All,

I agree with this inquiry. I think replication of application context
 attributes is conceptually as necessary as session replication. I
usually store things like connection information to back-end servers,
counters and other stuff that I need to share among all sessions.

I'm sorry, but I think this discussion is really very silly. If you have your application set up to load some stuff into the application (context) scope on startup, then if you start it up in different places, all the context scopes tshould look the same! There's no need to replicate context state between servers running the same application.

If I need to dinamically modify any of these data, I would like it to
be modified in all cluster nodes.

Now this is the first question in the thread that makes any sense at all to me. Sure, if you want to update something and send it to all of the servers in a cluster, you might want to do something like this.

Here's my answer: Use a shared JNDI resource and leave this dynamic
stuff out of the context scope. Any decent clustering enterprise
container will let you deploy something into the JNDI tree of a running
cluster.

Even if you're using a server that doesn't do something like this (like
Tomcat, I think), you should be able to write a small servlet/JSP that
is capable of inserting your new resource into the JNDI tree.

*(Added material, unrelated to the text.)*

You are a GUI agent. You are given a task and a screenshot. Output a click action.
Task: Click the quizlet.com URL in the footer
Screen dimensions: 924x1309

If you absolutely *have* to store your stuff in the context scope, and you absolutely *cannot* use JNDI, then write your own tool. Here's how it would work:

1. Everything in the context should be serializable.
2. Write a servlet that can handle a client request to "send" resources to other machines. Either provide URLs to the services on the remote machines, or store those URLs in a database or whatever.
3. With clever use of ServletContext.getAttributeNames and/or ServletContext.getAttribute, obtain all of those resources you wise to send to the other servers.
4. Put all the name/value pairs into a Map implementation.
5. For each remote machine you have, open a URLConnection to each one and dump the map of resources into the OutputStream wrapped up in an ObjectOutputStream.


Good luck handling the restoration of any transient state that's related to any of the resources themselves.

Can we please stop talking about this, now?